Checking the newspapers from that era I find several stories that were all
based on the same AP wire story. Here is one (or search news.google.com for
others)

[http://news.google.com/newspapers?id=2UlWAAAAIBAJ&sjid=G...](http://news.google.com/newspapers?id=2UlWAAAAIBAJ&sjid=G-sDAAAAIBAJ&pg=5323,648814&dq=patrick+combs+first+interstate+bank&hl=en)
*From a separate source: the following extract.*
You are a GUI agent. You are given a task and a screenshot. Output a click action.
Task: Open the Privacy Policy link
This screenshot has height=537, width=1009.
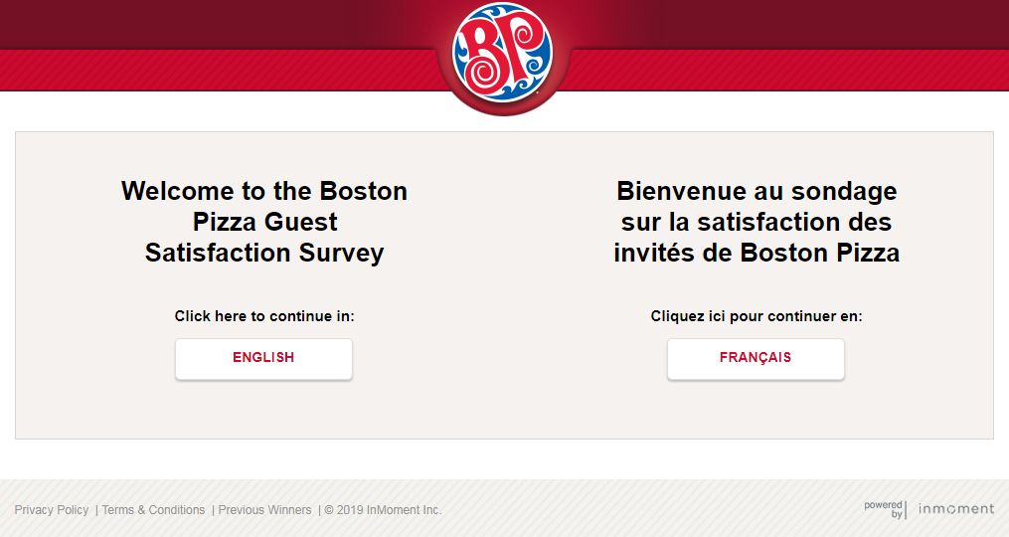pyautogui.click(x=52, y=510)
[http://www.nytimes.com/1995/10/04/us/fake-check-story-
ending...](http://www.nytimes.com/1995/10/04/us/fake-check-story-ending.html)

A few things about this.

1) From what can find there is no attempt to verify anything with any bank. I
understand that banks aren't going to want to trot out that this happened. But
at the very least good reporting (this was also in the NY Times) would require
verifying that it actually happened, even with a "no comment" from the bank or
the attorney.

2) The type of career he decided to pursue. He wrote a book about "Make
College Easier, Beat the System and Get a very cool job".
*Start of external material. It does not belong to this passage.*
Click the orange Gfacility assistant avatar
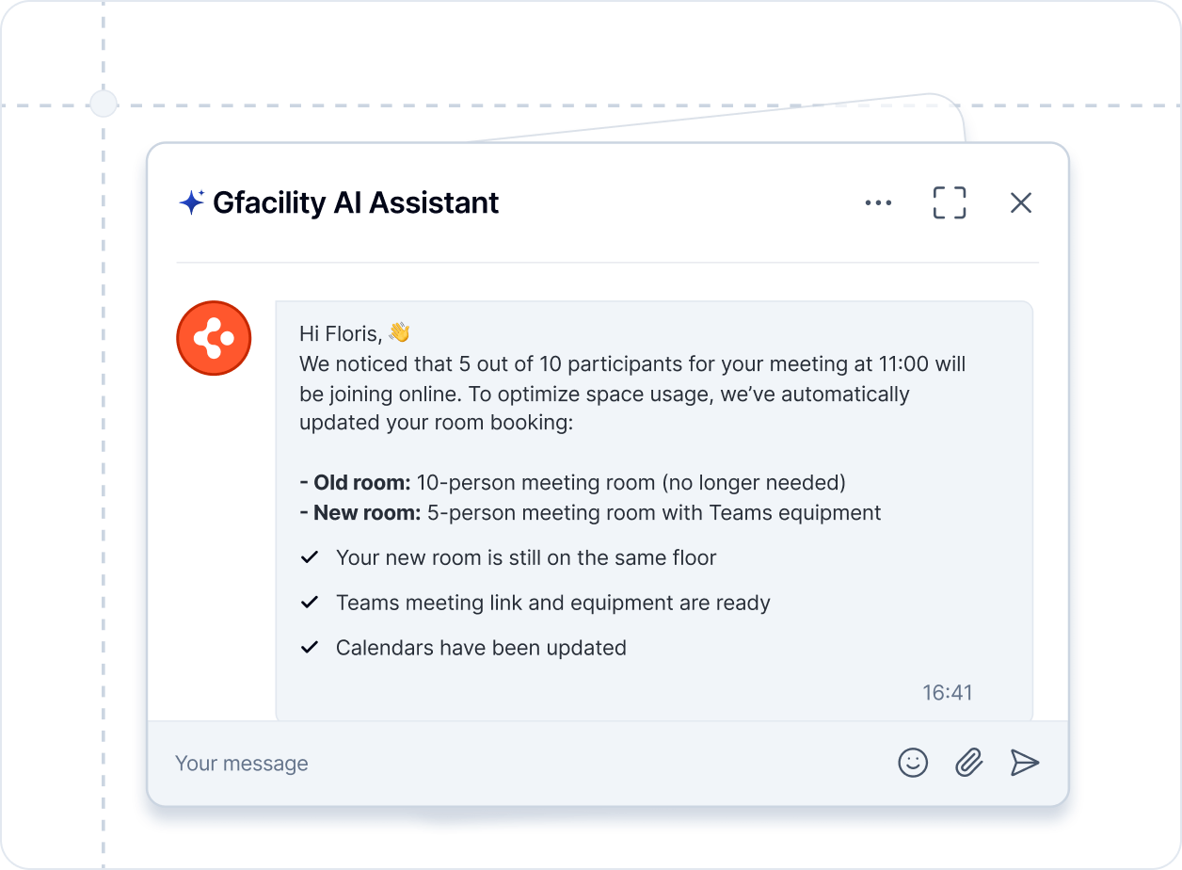The image size is (1182, 870). click(x=214, y=339)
3) The fake check has a micr on the bottom for the amount. But you don't get
cancelled checks with micr, the person who wrote the check does. The photo
byline clearly says "Patrick Combs's fake cheque, which arrived as junk mail"

4) The micr says "95,093.55" and the check is for 95,093.35.

5) I haven't checked the routing number but there is no mention of the bank
that the check was drawn on.

------
portman
I remember this story flooding the Internet in 1995. I'm confused why the
author is doing a "one-man comedic show" 17 years later.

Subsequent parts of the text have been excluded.